Дворецкий залепетал слова извинения, но герцогиня уже не слушала его. Она решительными шагами поднялась по лестнице, влетела в свою спальню, а из нее сквозь другую дверь в противоположной стене прошла в будуар. Гардения проследовала за ней.
О существовании дамских будуаров она знала лишь понаслышке. Теперь же находилась в одном из них и с интересом рассматривала его обстановку. Эта комната изобиловала купидонами. Красивые мальчики с луками взирали на нее отовсюду: вышитые — с занавесок, вырезанные из дерева — с ламбрекенов, нарисованные — с великолепных картин.
— Здесь просто потрясающе! — Гардения прижала руки к груди и взглянула на тетю.
Та ее не слышала. Она уже сидела за секретером из светлого дерева, отделанным золотом, и писала какое-то письмо.
Не желая ее тревожить, Гардения присела на край парчового дивана и с удовлетворением проследила, как один из лакеев внес в будуар и поставил на стол массивный серебряный поднос.

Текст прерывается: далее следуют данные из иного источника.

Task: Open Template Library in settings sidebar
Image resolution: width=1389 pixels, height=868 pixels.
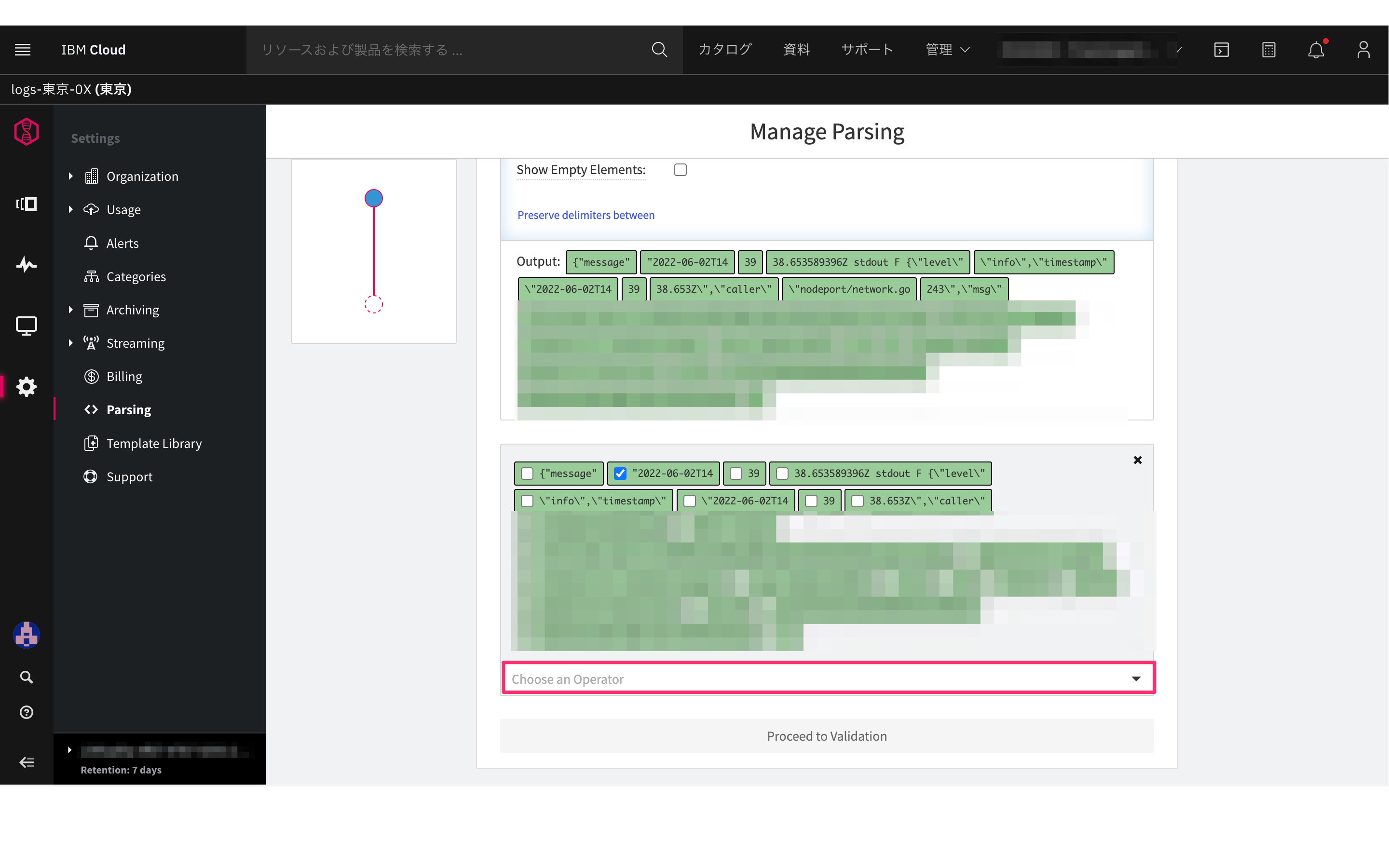Action: pos(154,443)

На подносе стояли два серебряных чайника, кувшинчики с молоком и сливками, а также блюда с крошечными бутербродами треугольной формы — с медом, джемом, pate de foie gras и спаржей, разнообразное печенье, графин с мадерой, фрукты, а также французские пирожные с кремом и орехами.
Без позволения тети Гардения не смела притрагиваться к еде, но так хотела есть, а сладости выглядели настолько аппетитными, что ей стоило немалых усилий сдерживать себя.
Неторопливо дописав письмо, герцогиня скрепила его маленькой печатью, хранившейся в небольшой золотой коробочке, осыпанной драгоценными камнями, и, дернув за шнурок колокольчика, вызвала лакея.
Тот явился незамедлительно.
— Отнесите это в английское посольство, — велела она.
Слуга протянул руку в белоснежной перчатке и взял письмо, склоняя голову в парике.
— Будет выполнено, ваша светлость.
— И поезжайте туда немедленно, — добавила герцогиня. — Это дело не терпит отлагательств.
— Слушаюсь, ваша светлость, — ответил лакей и неслышно удалился из будуара.
Гардения сразу же догадалась, кому письмо.
— Вы написали мистеру Каннингхэму, верно? — спросила она несколько обеспокоенно.
Герцогиня кивнула.
— Я же сказала, что сама отвечу на предложение, которое он тебе сделал, — произнесла она серьезно. — И запомни, пожалуйста: впредь не принимай никаких решений, предварительно не поговорив со мной. Это крайне важно, понимаешь?
— Да, тетя Лили, — сказала Гардения. — Но я не думаю, что мистер Каннингхэм имел в виду что-то скверное, когда приглашал меня сегодня.
— Ты так считаешь? — Герцогиня повела бровью.
— Да, — ответила Гардения растерянно.
— Давай приступим к чаю. Что ты обычно добавляешь в него?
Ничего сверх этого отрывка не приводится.